Malheureusement, en voulant satisfaire aux critères de ces classements et de ces accréditations, les écoles et les universités finissent par toutes se ressembler. Adopter un positionnement original devient de plus en plus risqué, car si vous vous écartez des indicateurs clés, votre réputation va s’effondrer. À l’inverse, tout le monde est en compétition pour publier dans les mêmes revues ou pour atteindre le même taux d’étudiants étrangers. Cette convergence généralisée vers les mêmes indicateurs est bien entendu très préoccupante, surtout lorsque certains de ces indicateurs, notamment le poids de la recherche ou les dépenses de communication, impliquent des niveaux de financement hors de portée de la plupart des écoles, qui ne parviennent plus à équilibrer leurs budgets. Il existe ainsi un risque que l’industrie de l’enseignement supérieur converge, mais vers la ruine.

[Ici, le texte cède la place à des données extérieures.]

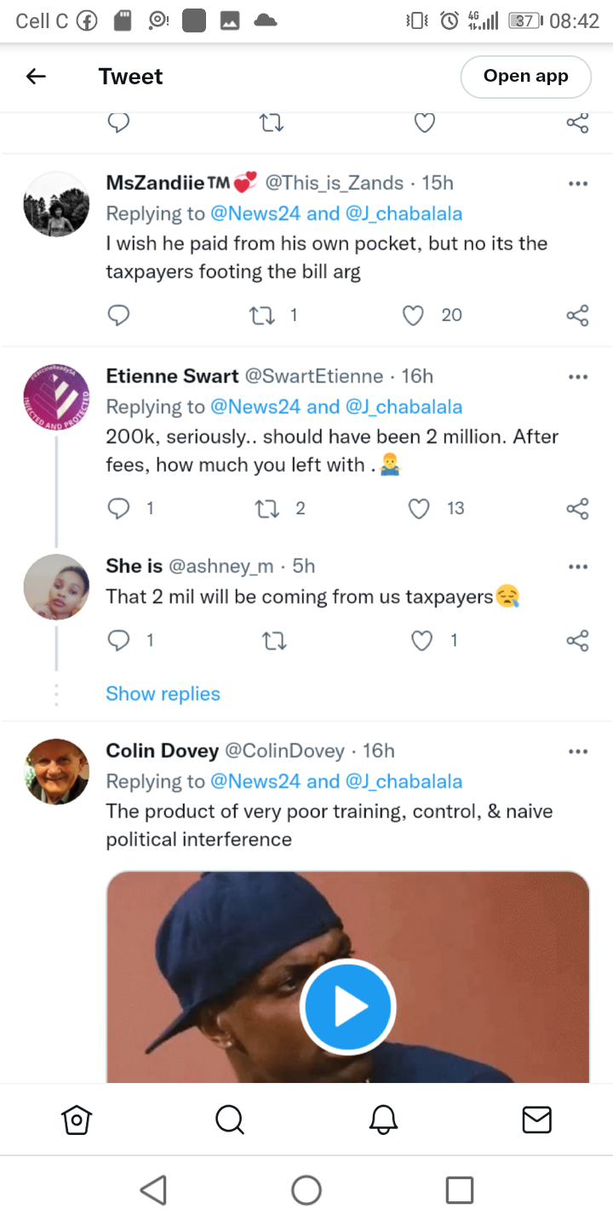Like She is @ashney_m's reply
The image size is (613, 1226).
(422, 640)
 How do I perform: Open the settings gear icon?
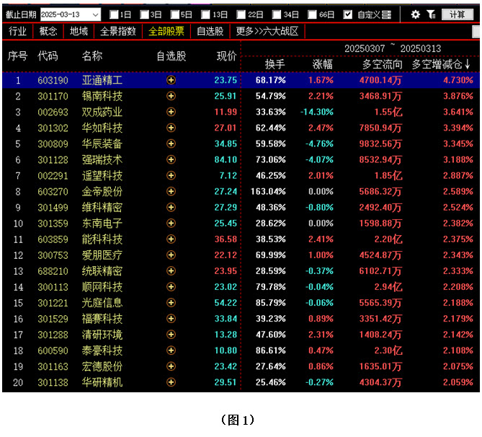[x=415, y=14]
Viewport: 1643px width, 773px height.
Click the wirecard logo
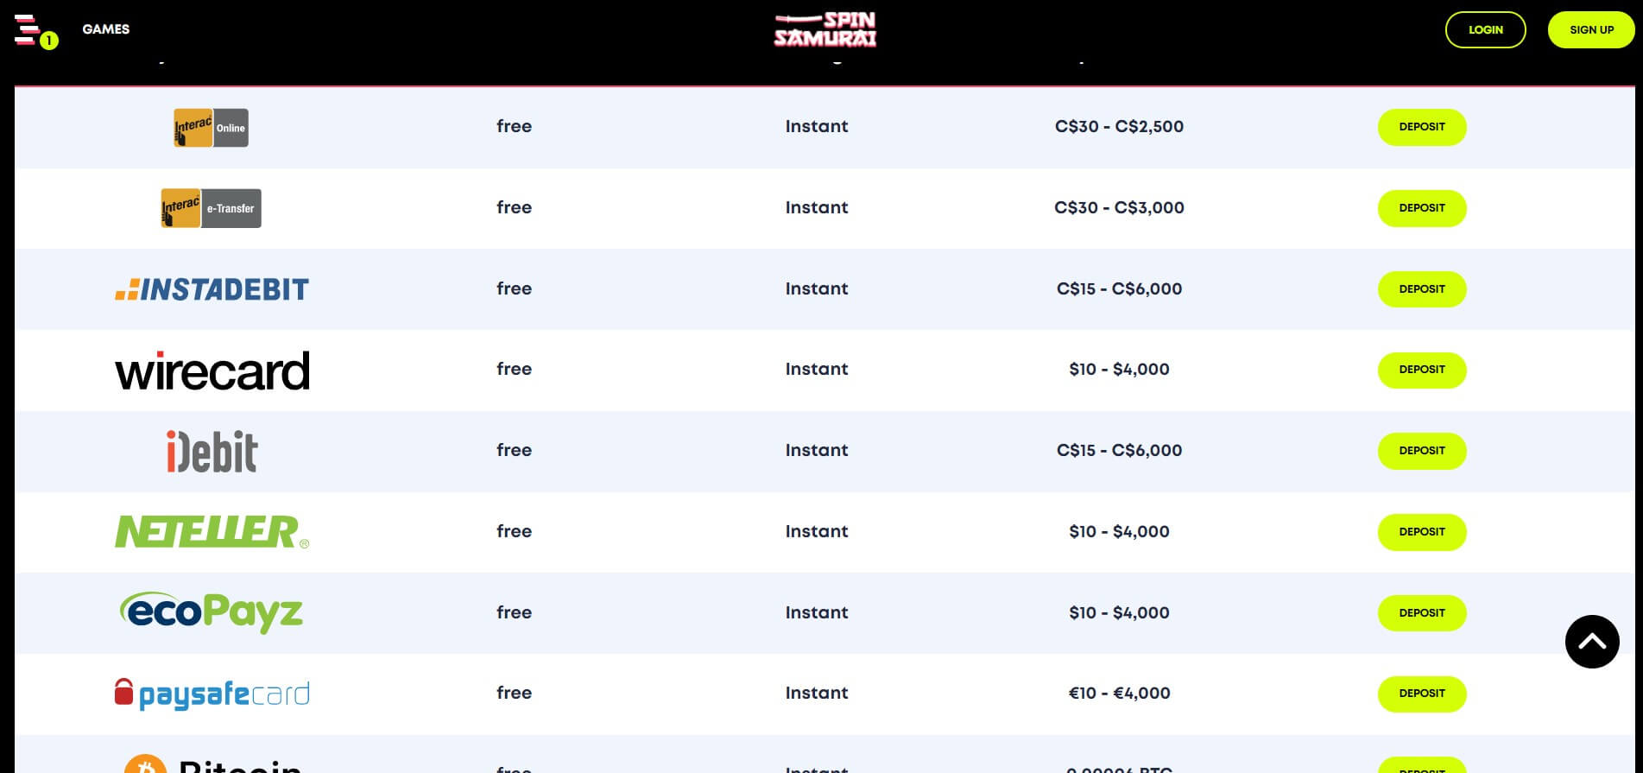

Cependant, et heureusement, la caractéristique la plus spécifique de l’enseignement supérieur reste incontestablement son produit. L’enseignement a pour rôle de transformer des étudiants, de manière à maximiser leur employabilité, et plus largement à assurer qu’ils joueront le meilleur rôle possible dans la société. Par conséquent, contrairement à ce qu’on entend parfois, les étudiants ne sont pas les clients des écoles ou des universités : ce sont leurs produits.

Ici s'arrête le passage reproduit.